Nella bozza, però, non comparivano riferimenti alle riparazioni, nessun rappresentante delle due comunità era stato coinvolto per la stesura. Le proteste, portate avanti dai discendenti delle vittime, ottennero uno stallo nella firma, e culminarono in una causa, ancora in corso, intentata di fronte l’Alta corte del paese contro l’esecutivo. Le accuse nei confronti del governo vertevano sulla violazione di una risoluzione del parlamento namibiano del 2006: questa, infatti, prevedeva che al tavolo dei negoziati con Berlino sedessero direttamente i discendenti delle vittime, e che loro – e non lo Stato – dovessero beneficiare dei risarcimenti.
L’eredità post-coloniale del paese, un po’ come per il Sud Africa dopo l’apartheid e la prassi neo-coloniale in generale, vede ancora la minoranza bianca detenere la maggior parte della terra: questa costituisce infatti circa il 5% della popolazione, incluso l’1% che ancora parla tedesco, e possiede il 70% dei terreni agricoli.
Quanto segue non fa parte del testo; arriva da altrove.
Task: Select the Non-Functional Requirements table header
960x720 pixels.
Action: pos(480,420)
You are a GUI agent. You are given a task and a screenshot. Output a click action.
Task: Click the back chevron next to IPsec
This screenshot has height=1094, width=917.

Berlino, dal punto di vista degli Herero e dei Nama, dovrebbe comprare la terra dai proprietari di lingua tedesca e consegnarla alle due comunità, per riparare davvero agli espropri subìti durante la dominazione.
L’inazione del governo su questa linea e il boicottaggio della data richiesta dagli Herero e dai Nama per la giornata della memoria, secondo Mazeingo, dimostrano «il collaborazionismo della Namibia con la Germania neo-coloniale». Le giornate hanno voluto riportare all’attenzione pubblica il fallimento dei negoziati, e spingere verso un’implementazione che sia in linea con la risoluzione parlamentare del 2006, perché «qualsiasi organizzazione sponsorizzata da entità al di fuori di noi non è nostra, non è per noi e perciò non vi prenderemo parte», conclude Mazeingo.